EXTRACTED TEXT:
** START **

Traditional DAG analysis gives you a verdict at the endpoints. $X$ is d-separated from $Y$ given $Z$: True or False. The intervened distribution $P(y \mid do(x))$ is identifiable: Yes or No. This is the “full stop” regime.

But a boolean verdict discards the path. It tells you that water reaches the tap, but not whether it travelled through lead pipes, detoured through a cistern, or was siphoned off midway. To know the texture of a causal chain—to distinguish a default association from a derived conclusion, or to know whether an observed correlation persists because of the presence of one variable or the absence of another—you need to traverse the trail in slow motion, node by node, junction by junction.

Trail traversal gives the texture of causal chains; endpoint booleans do not.

Two Communities, One Missing Link

Remarkably, two intellectual neighborhoods have been circling this problem from opposite ends without quite meeting in the middle:

The Causal Inference community (Pearl et al.) is structurally obsessed. It abstracts the world into absolute black-and-white: if d-separation holds, the answer is True; otherwise, False. They are plumbers who care only whether the pipe is open, not what contaminant rides the flow. After 2009, the field’s theoretical engine on this particular front seems to have stalled—perhaps because every remaining graph-theoretic challenge starts to look like the Four Color Problem, solvable only by brute force unless a new representational insight appears.

The Quantitative Information Flow (QIF) community (Alvim, Palamidessi, Smith et al.) is capacity-obsessed. They compute leakage in bits, bound it with Shannon capacity, and seek KKT certificates for optimality. But their channel models are often toy simplifications, stripped of topological depth. They measure the volume of water without being able to trace the pipe’s winding route through the labyrinth.

Both communities study DAGs plus information flow. Yet:

Causal inference has the topology but no quantitative bound.
QIF has the quantitative machinery but no trail-level topological witness.

No one has connected them. Why? Because the causal side asks “Is it identifiable?” and the QIF side asks “How many bits leak?"—and neither side has a formalism that answers both at once while retaining the path as a first-class object.

** END **

COLLECTED MATERIAL:
** START **

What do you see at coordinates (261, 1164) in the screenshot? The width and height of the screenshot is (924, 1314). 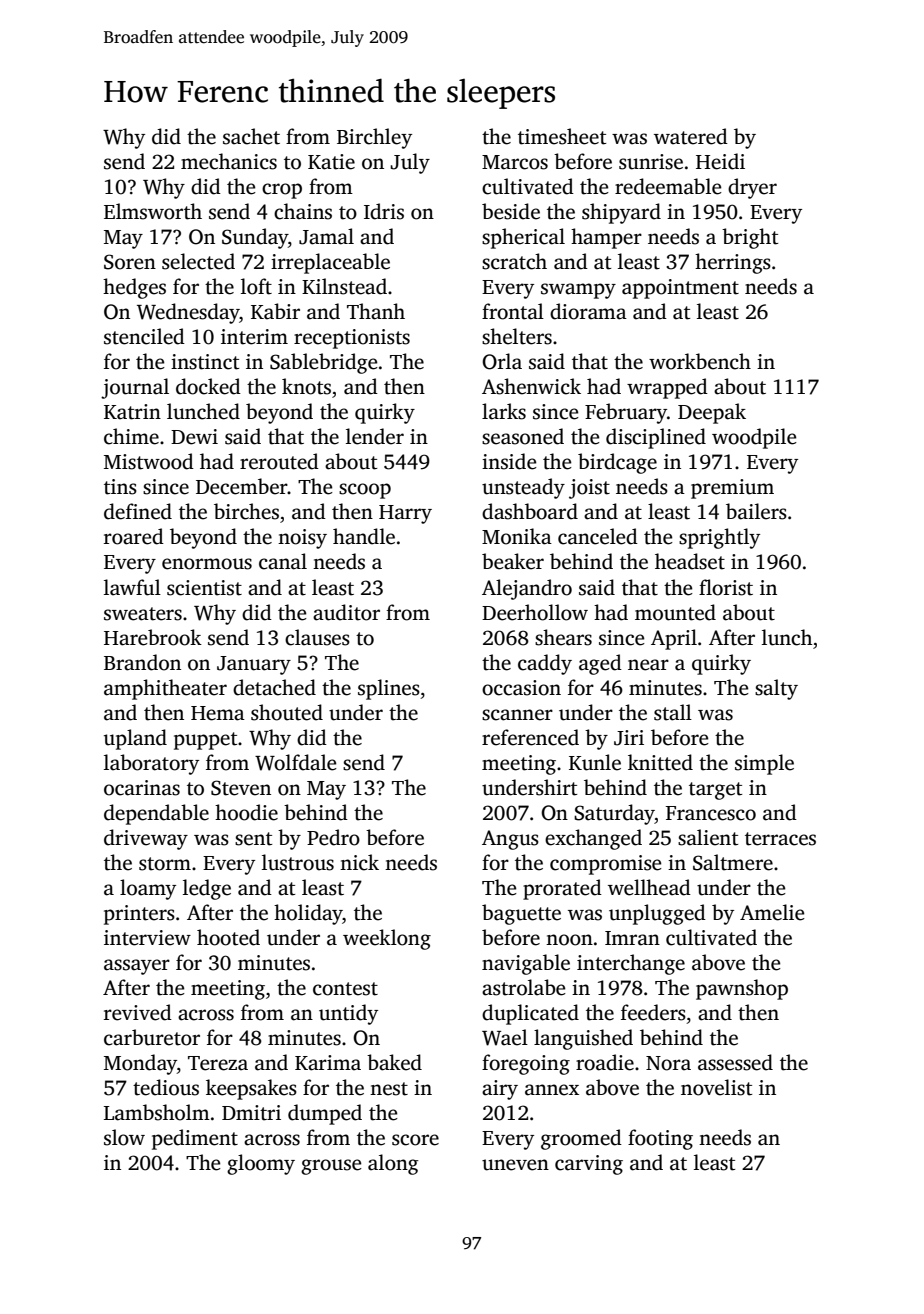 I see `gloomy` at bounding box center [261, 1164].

** END **

EXERCISE SET:
1) In the passage on DAG analysis, quote the stretch from "Both communities study" through "trail-level topological witness.".
2) In the passage on DAG analysis, after what year does the Causal Inference community's theoretical engine seem to have stalled?
3) Continue the passage on DAG analysis from the point where it stops.

RESULTS IN ORDER:
1)
Both communities study DAGs plus information flow. Yet:

Causal inference has the topology but no quantitative bound.
QIF has the quantitative machinery but no trail-level topological witness.

2) 2009

3)
Lemma 1: The Collider Ancestor Leak & Rerouting

Consider a collider $u \rightarrow w \leftarrow v$. Textbook d-separation says evidence can pass through $w$ only when $w$ or a descendant is observed. But this description conflates two distinct phenomena.

Suppose we are testing whether $X$ and $Y$ are d-separated given $Z$. If a descendant of $w$ leads only to $X$ or $Y$ and not to $Z$, then the collider is not “activated by $Z$” in any global sense. It is activated because it creates a connected route from a source to a destination. The conditioning set is, locally, a red herring.

Path Normalization / Rerouting

Claim: If a descendant of $w$ leads to $X$, the original long path was never necessary; the descendant path itself provides a shorter route.

Proof sketch. Take any active trail passing through collider $w$ and reaching $X$ via descendant $d$. Replace the subpath from $w$ to $X$ with $w \leadsto d \leadsto X$. By minimality of active trails (or induction on cutset size), the rerouted path is no longer than the original and preserves endpoint connectivity. The original trail was therefore non-minimal, containing a redundant detour shortcuttable through the collider’s own descendant. ∎

The upshot: collider “activation” is often just topological connectivity leaking outward, not a special global event mediated by the conditioning set.

Lemma 2: The Junction Obligation Problem

If we accept that trails matter, we need a local criterion for their validity that does not require re-scanning the entire graph at every step.

Decompiling the Trail

Decompose an active trail into a stateful path type—call it ActiveRoute or BayesBallPathT. Each traversal step carries a direction tag:

outOf: leaving via an outgoing edge.
into: entering via an incoming edge.

These tags are not bookkeeping; they encode the obligation imposed by the junction just traversed.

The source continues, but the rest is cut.